Godrej Consumer Products Ltd (GCPL) today said it had entered into an agreement to acquire Nigerian beauty brand Tura. The deal size was not disclosed but industry sources said it could be worth Rs 400-500 crore.

The current management will stay in charge of Tura, which generates annual turnover of $50 million.

Other Indian companies like Wipro, Dabur and Marico are believed to have been in race, as many of them have been trying to increase their presence in Africa, where income levels and product choices of consumers are similar to those in India. In India, scope for inorganic growth is limited as there are not many targets that are attractive and available.

 

“Tura helps us leapfrog in our endeavour to build a pan-African presence for our core categories such as personal wash and hair care,” GCPL Chairman Adi Godrej said in a statement. This acquisition follows the company’s acquisitions of the Rapidol in 2006 and Kinky in 2008 in South Africa. Both are hair care brands.

Tura is a subsidiary of UK-based personal care company Lornamead, which last year sold its Yardley business to Wipro Consumer Care & Lighting.

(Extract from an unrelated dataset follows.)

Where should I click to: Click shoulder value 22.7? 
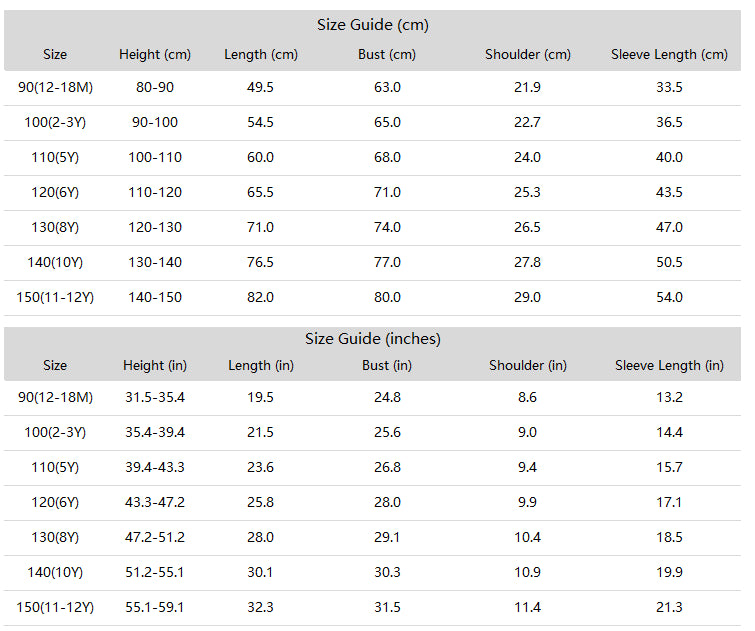(527, 122)
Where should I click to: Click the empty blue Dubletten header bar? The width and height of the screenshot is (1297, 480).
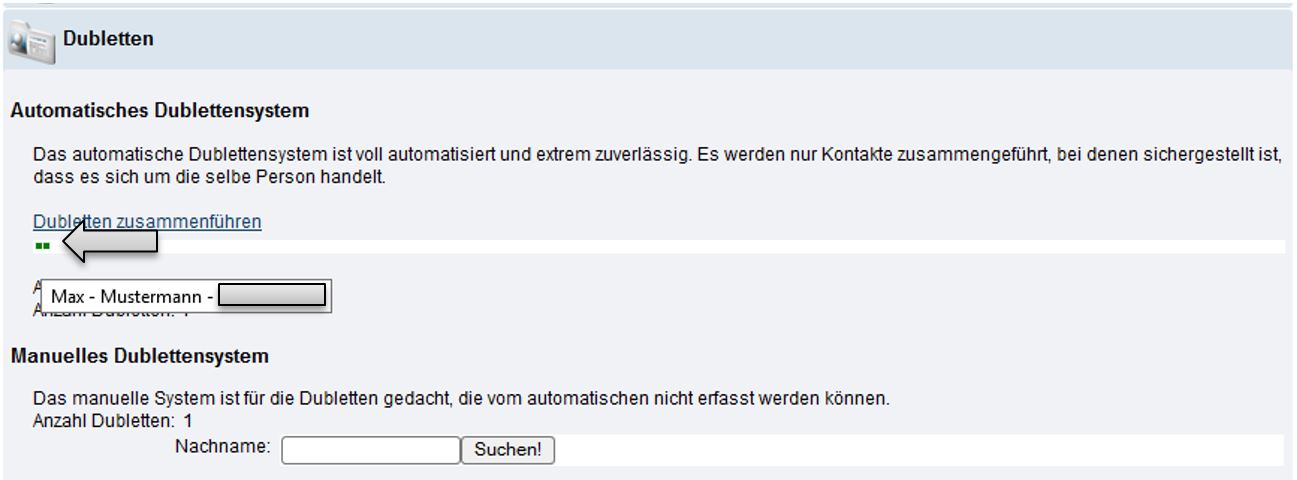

Tura has a strong presence in Africa’s skincare market with a range of products like soaps, moisturising lotions and toners. Its medicated soap is among the top three in its category in Nigeria.

“We expect the transaction to provide a tremendous platform for value creation in West Africa,” said Dalip Sehgal, GCPL’s managing director. “...we are committed to delighting the African consumer with our portfolio of superior quality products at affordable prices.”